IPCC Observations on Impact of Methane from Cattle on Global Warming are a Game Changer
IFA Environment Chairman Paul O’Brien said this week’s IPCC report clearly confirms that biogenic methane from cattle should be accounted for differently as it only stays in the atmosphere for a relatively short period of time.
“This is hugely significant and must be factored into the upcoming climate budgets and sectoral targets,” he said.
“It would be a total nonsense to make decisions based on a metric that is about to be changed fundamentally,” he said.
The IPCC report shows that expressing methane emissions from cattle as CO2 equivalent emissions overstates the effect of methane emissions on global warming, when they are in equilibrium, by a factor of 3-4 over a 20-year time horizon, while it underestimates the impact of new methane sources.
He said using CO2 equivalent metrics are reliable measurements for gases that last hundreds or thousands of years such as carbon dioxide, but it does not work for methane that lasts for approximately 10 years.

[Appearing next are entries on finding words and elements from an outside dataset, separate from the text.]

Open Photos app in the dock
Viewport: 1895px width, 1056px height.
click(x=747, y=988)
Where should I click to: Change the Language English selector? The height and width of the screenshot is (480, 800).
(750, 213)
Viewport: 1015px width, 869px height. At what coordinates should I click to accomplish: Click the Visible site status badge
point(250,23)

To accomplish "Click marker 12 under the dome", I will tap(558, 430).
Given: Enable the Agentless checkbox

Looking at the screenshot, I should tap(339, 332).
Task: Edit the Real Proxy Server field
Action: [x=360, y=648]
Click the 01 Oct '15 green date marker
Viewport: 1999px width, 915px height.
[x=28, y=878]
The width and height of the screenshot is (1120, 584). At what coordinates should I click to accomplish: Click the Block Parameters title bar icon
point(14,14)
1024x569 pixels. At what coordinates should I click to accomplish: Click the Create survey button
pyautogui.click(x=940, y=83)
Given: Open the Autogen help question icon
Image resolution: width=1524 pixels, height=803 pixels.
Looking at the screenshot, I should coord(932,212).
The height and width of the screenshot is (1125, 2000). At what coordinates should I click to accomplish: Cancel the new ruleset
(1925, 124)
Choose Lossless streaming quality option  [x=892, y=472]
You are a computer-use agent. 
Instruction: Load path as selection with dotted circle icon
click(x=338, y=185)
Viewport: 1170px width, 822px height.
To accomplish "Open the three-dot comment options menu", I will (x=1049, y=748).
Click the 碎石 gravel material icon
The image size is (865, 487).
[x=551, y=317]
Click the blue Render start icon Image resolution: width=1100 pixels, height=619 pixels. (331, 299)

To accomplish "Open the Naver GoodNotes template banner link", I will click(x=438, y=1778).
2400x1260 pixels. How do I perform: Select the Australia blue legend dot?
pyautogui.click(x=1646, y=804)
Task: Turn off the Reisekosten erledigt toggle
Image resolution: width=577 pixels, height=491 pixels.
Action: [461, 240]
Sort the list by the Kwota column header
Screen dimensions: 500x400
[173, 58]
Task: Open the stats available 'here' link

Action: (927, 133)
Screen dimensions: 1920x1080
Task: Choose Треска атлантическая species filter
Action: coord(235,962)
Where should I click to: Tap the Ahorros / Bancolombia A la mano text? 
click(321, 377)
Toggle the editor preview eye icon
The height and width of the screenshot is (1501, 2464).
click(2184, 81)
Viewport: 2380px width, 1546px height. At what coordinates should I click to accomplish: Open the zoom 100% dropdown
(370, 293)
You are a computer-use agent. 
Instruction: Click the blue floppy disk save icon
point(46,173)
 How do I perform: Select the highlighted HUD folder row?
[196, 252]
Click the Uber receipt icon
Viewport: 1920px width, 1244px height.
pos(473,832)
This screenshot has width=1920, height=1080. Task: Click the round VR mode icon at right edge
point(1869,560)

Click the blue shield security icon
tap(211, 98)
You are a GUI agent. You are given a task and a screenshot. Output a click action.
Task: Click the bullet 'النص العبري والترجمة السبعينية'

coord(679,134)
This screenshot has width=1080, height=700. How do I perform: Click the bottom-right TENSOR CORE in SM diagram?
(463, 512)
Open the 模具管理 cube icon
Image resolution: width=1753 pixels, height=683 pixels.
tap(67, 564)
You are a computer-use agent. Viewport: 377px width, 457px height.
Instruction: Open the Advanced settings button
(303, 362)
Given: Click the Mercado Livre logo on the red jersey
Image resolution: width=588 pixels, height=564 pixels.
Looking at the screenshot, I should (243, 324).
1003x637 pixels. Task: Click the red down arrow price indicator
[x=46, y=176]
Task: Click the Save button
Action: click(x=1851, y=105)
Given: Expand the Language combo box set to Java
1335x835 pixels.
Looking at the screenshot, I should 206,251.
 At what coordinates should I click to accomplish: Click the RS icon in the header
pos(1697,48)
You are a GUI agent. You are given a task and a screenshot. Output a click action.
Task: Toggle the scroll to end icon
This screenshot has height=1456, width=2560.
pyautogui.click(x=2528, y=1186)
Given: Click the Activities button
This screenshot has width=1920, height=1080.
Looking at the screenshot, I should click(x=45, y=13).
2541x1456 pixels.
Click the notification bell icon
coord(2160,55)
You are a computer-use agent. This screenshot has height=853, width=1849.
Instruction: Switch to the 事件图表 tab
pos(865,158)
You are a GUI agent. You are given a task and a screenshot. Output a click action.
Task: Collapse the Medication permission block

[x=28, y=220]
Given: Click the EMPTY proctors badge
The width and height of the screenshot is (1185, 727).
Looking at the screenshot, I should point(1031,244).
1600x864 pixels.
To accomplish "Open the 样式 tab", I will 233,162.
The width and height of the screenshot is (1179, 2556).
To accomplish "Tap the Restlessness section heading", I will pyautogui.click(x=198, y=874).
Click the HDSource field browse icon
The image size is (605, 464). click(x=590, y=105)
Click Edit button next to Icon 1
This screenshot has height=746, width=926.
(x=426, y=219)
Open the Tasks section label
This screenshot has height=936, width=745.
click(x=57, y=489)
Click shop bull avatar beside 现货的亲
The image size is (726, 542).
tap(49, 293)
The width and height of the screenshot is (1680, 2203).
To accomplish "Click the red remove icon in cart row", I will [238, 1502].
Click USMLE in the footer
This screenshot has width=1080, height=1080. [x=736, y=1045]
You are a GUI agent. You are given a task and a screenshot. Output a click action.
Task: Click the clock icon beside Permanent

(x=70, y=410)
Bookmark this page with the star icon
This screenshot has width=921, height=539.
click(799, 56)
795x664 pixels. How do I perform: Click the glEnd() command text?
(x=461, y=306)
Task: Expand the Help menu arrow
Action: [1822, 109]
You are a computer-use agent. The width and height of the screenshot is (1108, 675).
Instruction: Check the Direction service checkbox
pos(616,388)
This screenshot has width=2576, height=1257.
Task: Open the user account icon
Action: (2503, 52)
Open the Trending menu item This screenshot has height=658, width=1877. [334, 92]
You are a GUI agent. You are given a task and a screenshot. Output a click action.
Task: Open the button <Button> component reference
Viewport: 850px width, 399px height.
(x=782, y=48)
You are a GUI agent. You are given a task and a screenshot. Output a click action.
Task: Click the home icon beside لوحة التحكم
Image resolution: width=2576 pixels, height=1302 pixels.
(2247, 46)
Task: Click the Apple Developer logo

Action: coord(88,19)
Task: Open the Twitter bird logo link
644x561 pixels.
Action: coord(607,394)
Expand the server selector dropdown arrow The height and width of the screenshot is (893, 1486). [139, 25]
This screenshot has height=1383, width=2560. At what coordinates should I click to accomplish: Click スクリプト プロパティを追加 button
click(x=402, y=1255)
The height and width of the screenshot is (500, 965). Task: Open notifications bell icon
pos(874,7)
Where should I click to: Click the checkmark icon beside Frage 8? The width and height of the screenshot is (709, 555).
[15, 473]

The IPCC report states that the new emission metric approaches, such as Combined Global Temperature Change Potential (CGTP) and Global Warming Potential* (GWP*), give a better account for the different physical behaviours of short and long-lived gases.
“The clear acknowledgment of this by the IPCC is a game changer and it must be reflected in policy formulation and how we account for methane emissions in Ireland,” he said.